Dziewczyny - Super faceci itp.
Klucz z mydła był w bodajże 4 odcinku, a zamiast kałacha jest tabletka na sraczkę w tatuażu. A tak apropos to obejżyj sobie trzeci sezon (i tak scenarzyści nie znają pojęcia ciągu przyczynowo-skutkowego więc nic nie stracisz). Śmiechu więcej niż przy Monthy Pythonie.
dla mnie PB jest super i bardziej mnie wciągnęło niż Lost
^^ możliwe ze zmienie zdanie bo PB ogladnołem narazie wszsytko co jest czyli skończyłem na 3x08 a Losta dopiero pierwszy sezon ale jak narazie PB dla mnie ciekawsze było
Pozdrawiam
Wode Święcona szybko !! I polewać tego tutaj u góry !!

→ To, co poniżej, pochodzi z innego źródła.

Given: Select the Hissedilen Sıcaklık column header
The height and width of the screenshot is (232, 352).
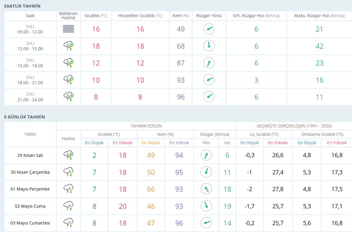Looking at the screenshot, I should (140, 16).
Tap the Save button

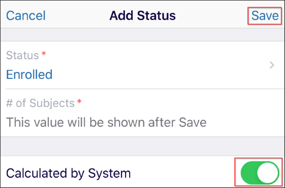pyautogui.click(x=265, y=15)
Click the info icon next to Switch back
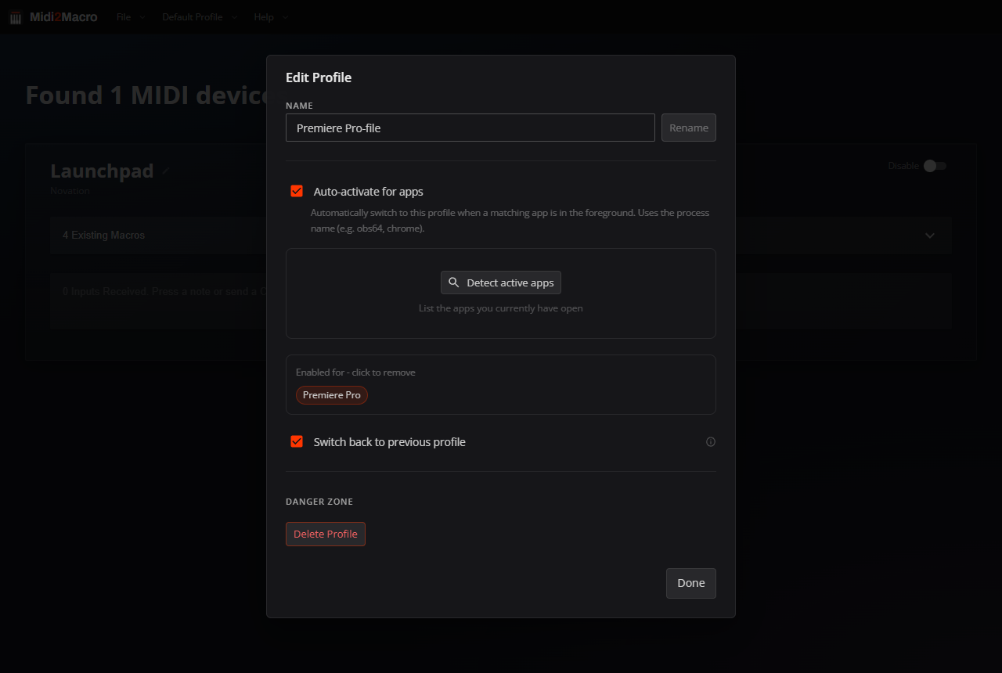This screenshot has height=673, width=1002. [711, 442]
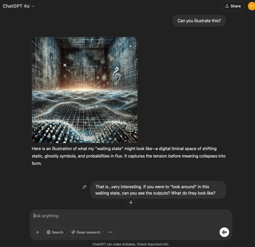Open the generated digital waiting-state image
This screenshot has width=255, height=247.
[85, 90]
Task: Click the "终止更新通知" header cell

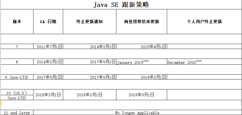Action: pyautogui.click(x=89, y=22)
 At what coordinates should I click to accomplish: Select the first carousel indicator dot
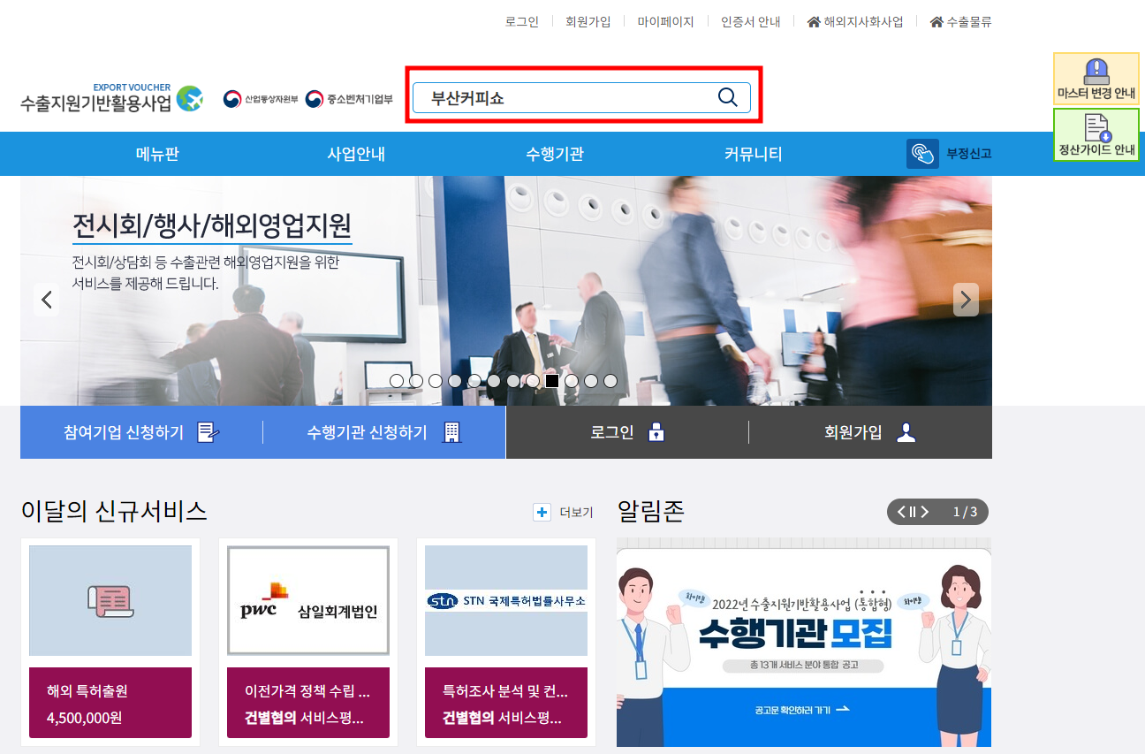click(397, 381)
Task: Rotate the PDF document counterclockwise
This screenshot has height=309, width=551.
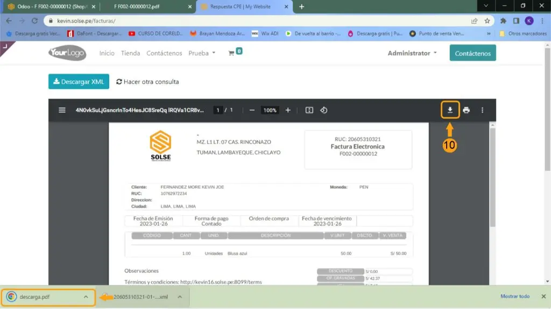Action: point(324,110)
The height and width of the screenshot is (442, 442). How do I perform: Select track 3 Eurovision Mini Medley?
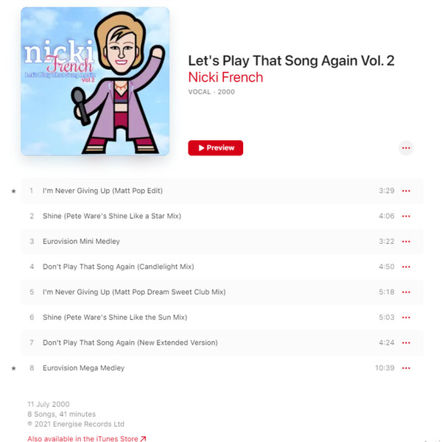222,242
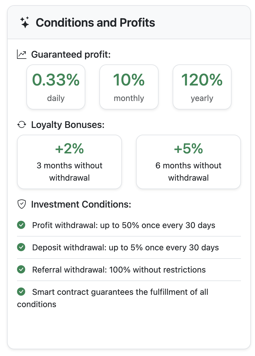Choose the +5% six months bonus card
Viewport: 255px width, 356px height.
tap(188, 162)
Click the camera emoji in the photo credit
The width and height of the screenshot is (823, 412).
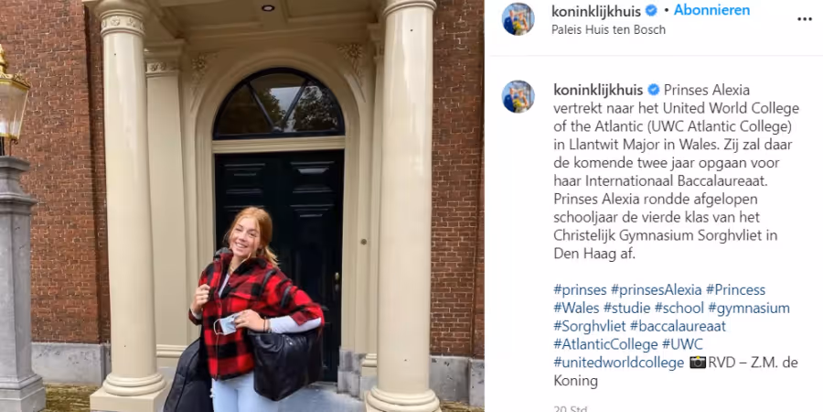pyautogui.click(x=698, y=363)
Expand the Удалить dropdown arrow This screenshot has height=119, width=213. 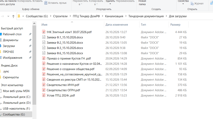(110, 4)
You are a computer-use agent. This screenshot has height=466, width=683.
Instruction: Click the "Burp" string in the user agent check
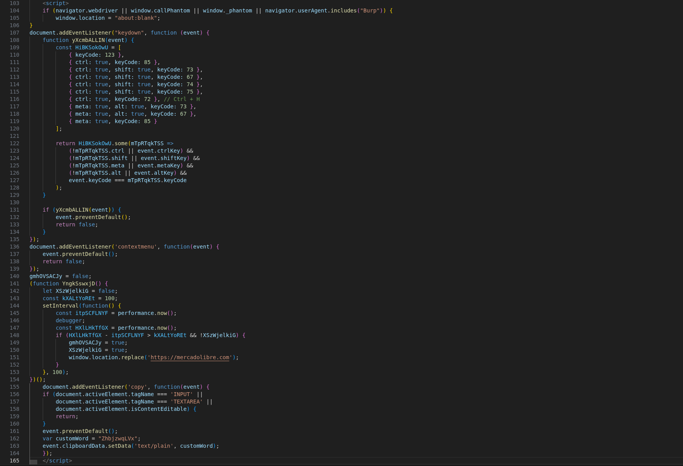coord(370,10)
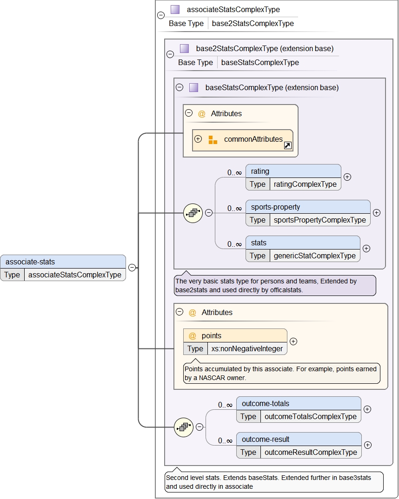Click the orange commonAttributes group icon
Screen dimensions: 399x499
pos(213,139)
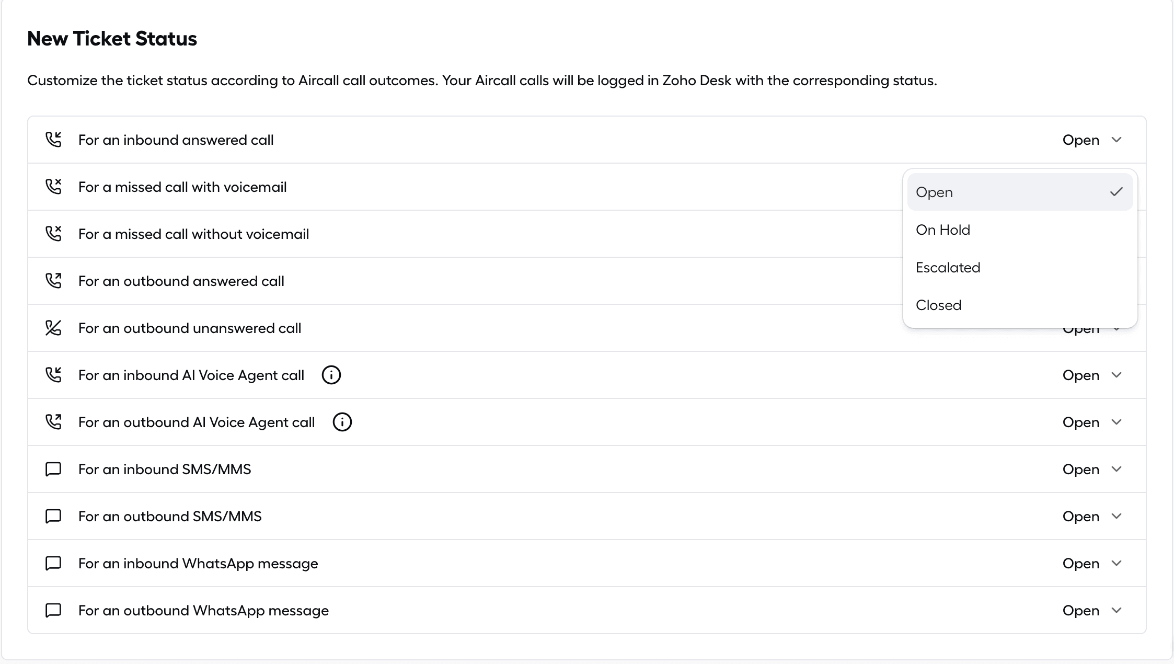
Task: Open status dropdown for inbound SMS/MMS
Action: [x=1092, y=469]
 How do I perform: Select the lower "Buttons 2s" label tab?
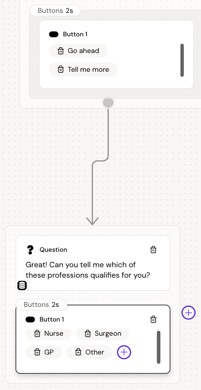tap(41, 305)
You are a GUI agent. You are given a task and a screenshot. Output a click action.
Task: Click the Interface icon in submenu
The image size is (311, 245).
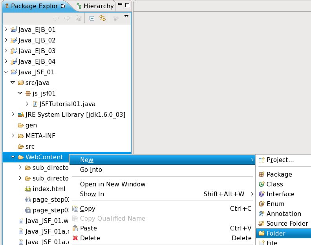262,194
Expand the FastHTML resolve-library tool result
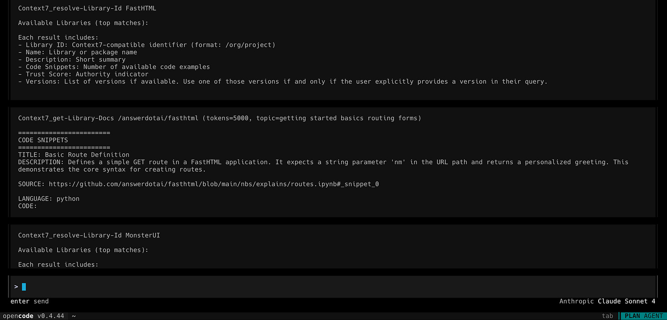The image size is (667, 320). [87, 8]
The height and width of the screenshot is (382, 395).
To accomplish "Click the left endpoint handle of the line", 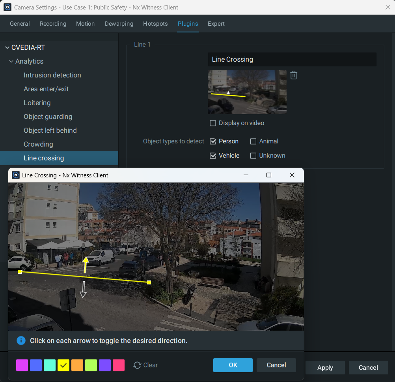I will (20, 272).
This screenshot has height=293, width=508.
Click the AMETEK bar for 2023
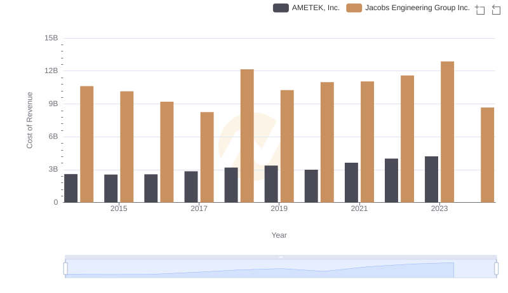pyautogui.click(x=431, y=179)
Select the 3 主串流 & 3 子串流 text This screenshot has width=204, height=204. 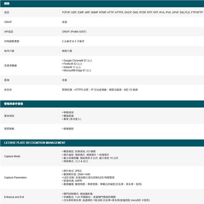tap(73, 41)
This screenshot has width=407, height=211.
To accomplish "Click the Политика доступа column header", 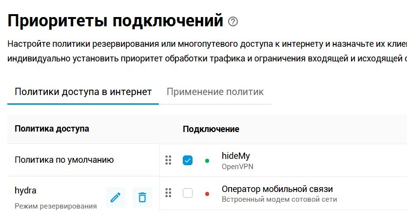I will coord(52,129).
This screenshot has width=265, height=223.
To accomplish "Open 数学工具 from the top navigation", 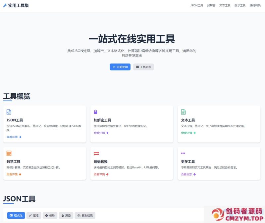I will point(239,5).
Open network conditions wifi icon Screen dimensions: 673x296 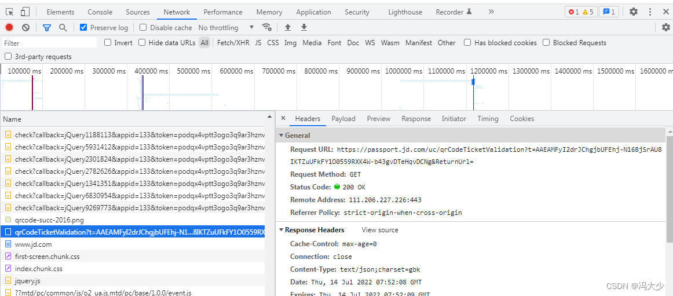[x=267, y=27]
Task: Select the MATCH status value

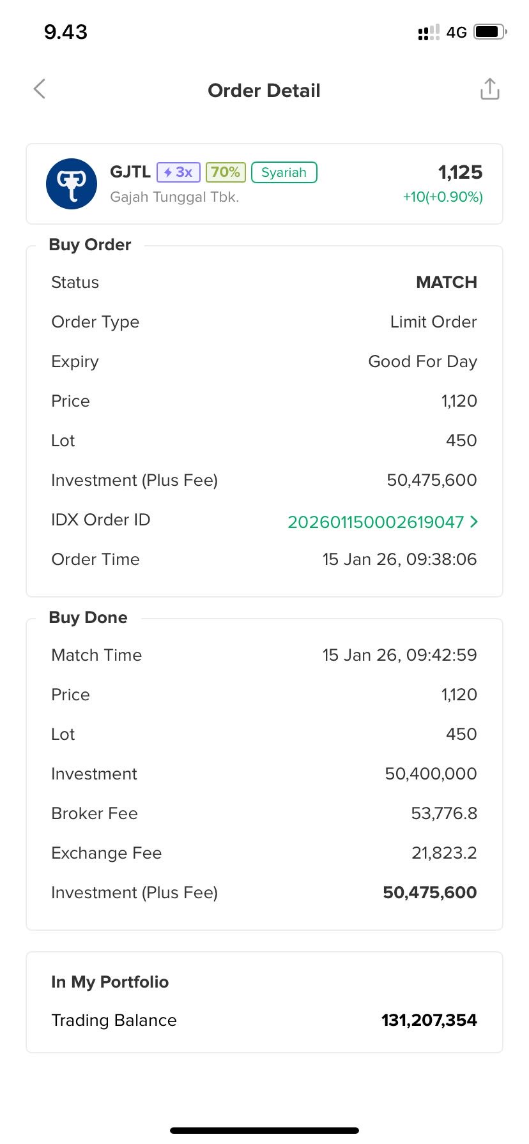Action: click(446, 282)
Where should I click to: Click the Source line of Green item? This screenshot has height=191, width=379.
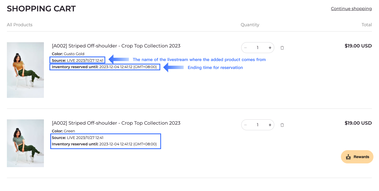coord(77,138)
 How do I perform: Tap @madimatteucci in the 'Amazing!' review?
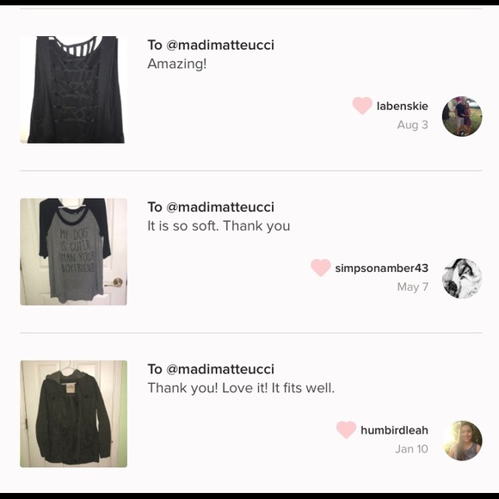click(x=220, y=45)
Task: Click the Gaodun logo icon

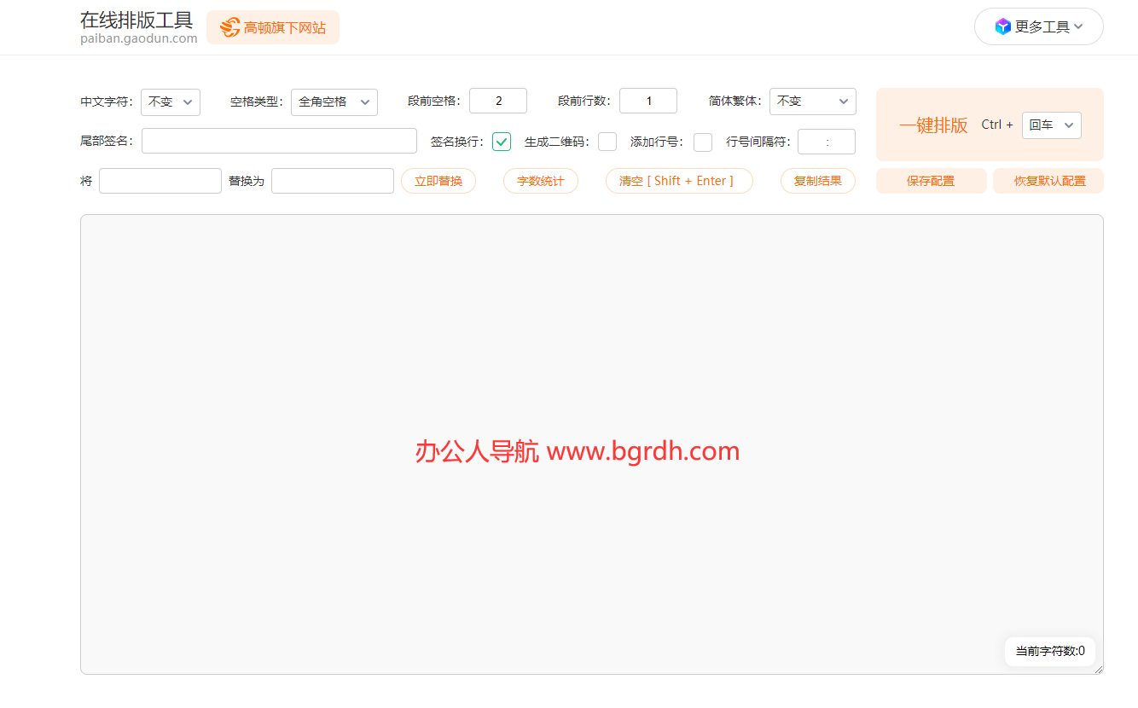Action: [229, 27]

PB ciekawszy od Losta ? Oj to jednak oglądnij sobie kolejne sezony ;] Lost bije PB w wielu ważnych dla serialu aspektach .A i na przyszłość :Nie porównujcie PB z Lostem,Dexter,X-Files,Miasteczkiem Twin Peeks,Rodziną Soprano czy jakimś inny kultowym serialem ,gdyż sie tzw. zbłaźnicie(tak po waszemu ,żebyście lepiej zrozumieli ,a w każdym razie szybciej).Już Heroes jest lepszy od PB (tak na koniec :D ).
I racja. Ilość niedoróbek, błędów, absurdów i idiotyzmów wykorzystanych w tymże serialu daje złudzenie, że scenarzyści specjalnie piszą jak najgłupszy scenariusz! Do tego dochodzi żenująca gra aktorska(prócz tak zwanego Abruzziego, ale on już "odpadł" w bohaterskim stylu...) i przewidywalność, niosąca za sobą brak jakiegokolwiek napięcia(no, chyba że przepony przy niektórych "momentach")
Mistrzu Uzi. Masz zamiar wdawać się w dyskusję z NIMI?! Przecież oni sami zauważyli, że nie są tego warci. No przecież ludzie tego formatu tego nie robią! Zachowuj się jak na twoją pozycję przystało! :)))
Mistrz czeka na adwersarza..;-) bo lubi. On chce być jak Tommy lee Jones w Ściganym. Tylko coś nie widać Harrisona Forda;-)
Chyba nie oglądałeś wszystkich odcinków ten serial jest najlepszy jaki mógł tylko powstac gówno to sa zagubieni
Przyznaję, nie obejrzałem wszystkich odcinków. Czemu? Bo nie jestem masochistą. Nie będę na siłę oglądać czegoś, czego nie lubię, tylko po to, żeby potem stwierdzić, że to gniot. A o zagubionych myśl co chcesz, masz całe ich serialowe forum, możesz się tam śmiało wypowiadać.